Today, the DC Council does not review private development proposals. The council doesn’t review or vote on the specific zoning adjustments a developer is asking for, or get into the minutiae of making neighborhood plans.

Instead, the DC Office of Planning (OP) handles neighborhood planning while individual zoning decisions are up to the appointed Zoning Commission or Board of Zoning Adjustment, which holds public hearings on proposed developments that require zoning changes.

Elected officials can certainly speak up in this process by submitting letters and/or testifying at hearings—just like residents can. The bodies making the decisions listen more closely to elected leaders if they speak up. But except for building on public land, which the council affirmatively authorizes, private development is not voted on by the council.

Is this good or bad? On the one hand, there have been many who disagree with and criticize specific decisions of OP or the zoning boards. On the other hand, compared to most other large cities, development is less politicized, individual ward councilmembers have less power, and there are fewer opportunities for corruption in this process.

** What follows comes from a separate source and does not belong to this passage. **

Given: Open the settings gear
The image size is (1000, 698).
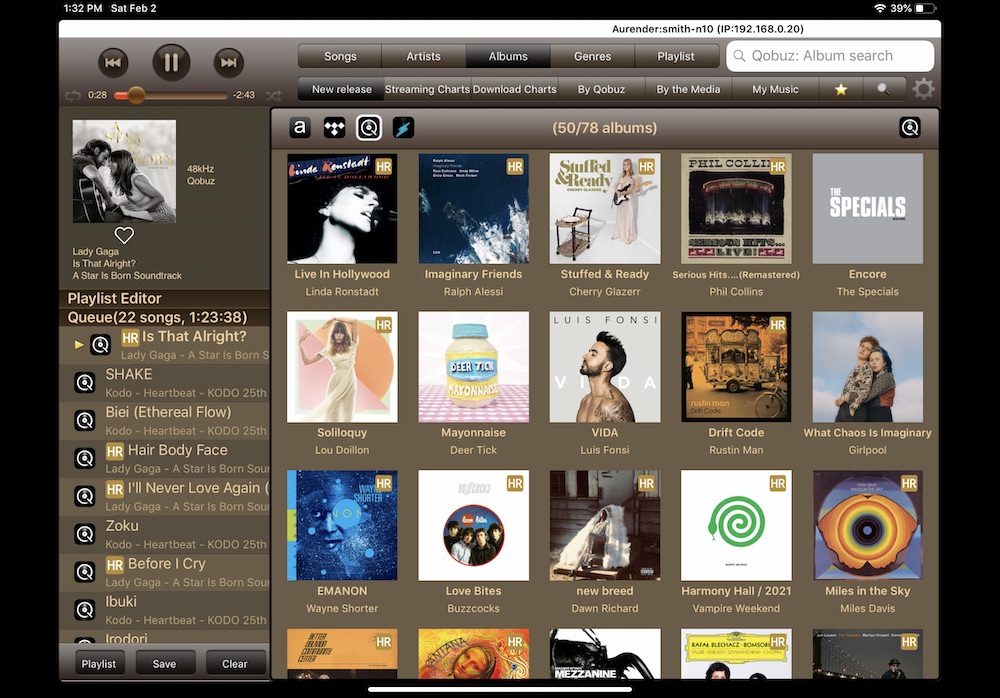Looking at the screenshot, I should coord(923,89).
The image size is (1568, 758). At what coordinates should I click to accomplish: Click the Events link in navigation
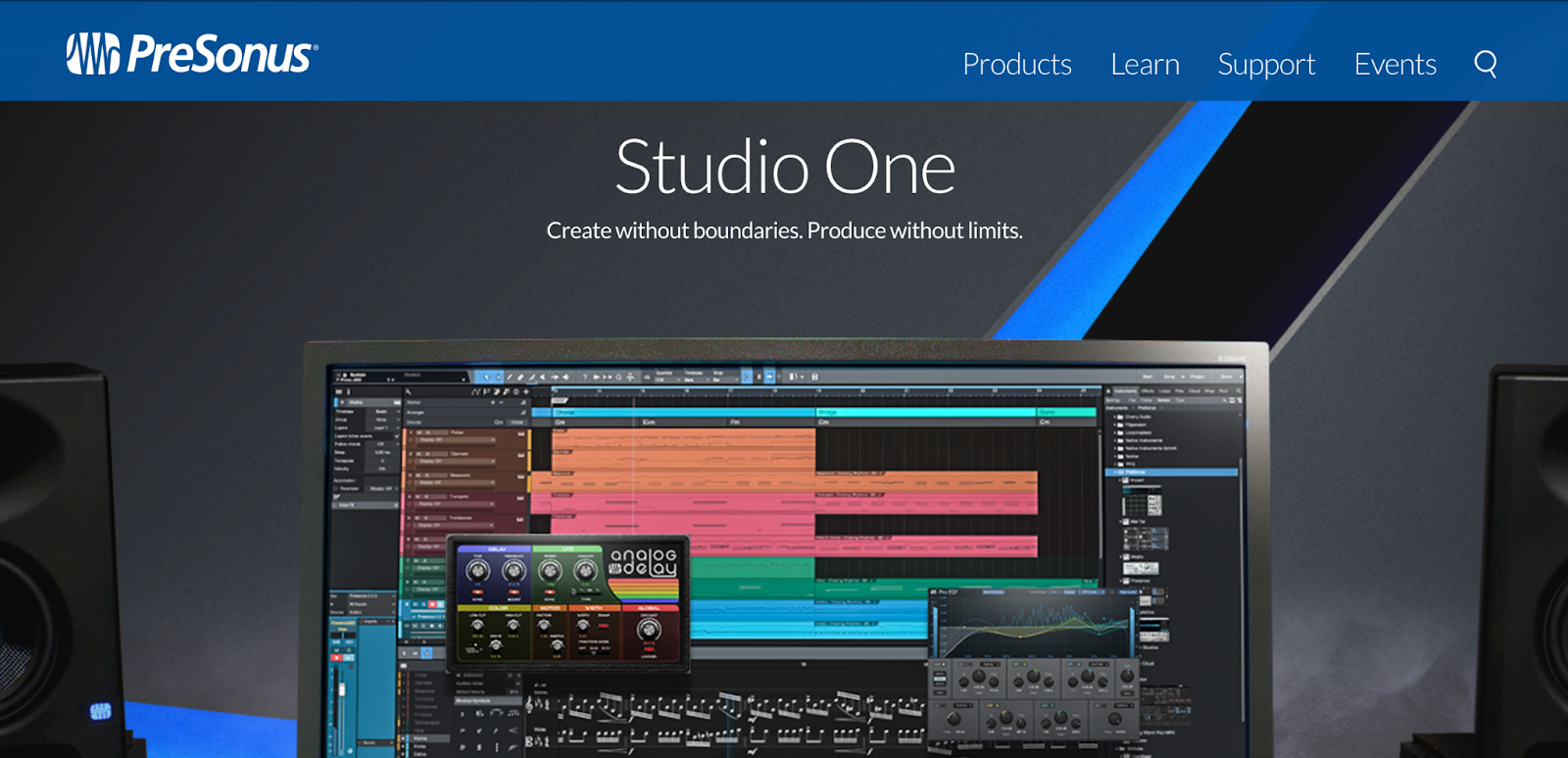(x=1395, y=65)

This unexpectedly became a live debate last week, when council chairman Phil Mendelson released his changes to OP’s proposed Comprehensive Plan amendments, which have been on hold for over a year. He’d create a system that would give the council, and him personally, much more power and discretion over development.

How OP wants to invigorate neighborhood planning

DC’s Comprehensive Plan lays out general principles for development in DC, which the Zoning Commission (ZC) and Board of Zoning Adjustment (BZA) have to follow. It’s typically updated every five to 10 years, so it’s often out of date.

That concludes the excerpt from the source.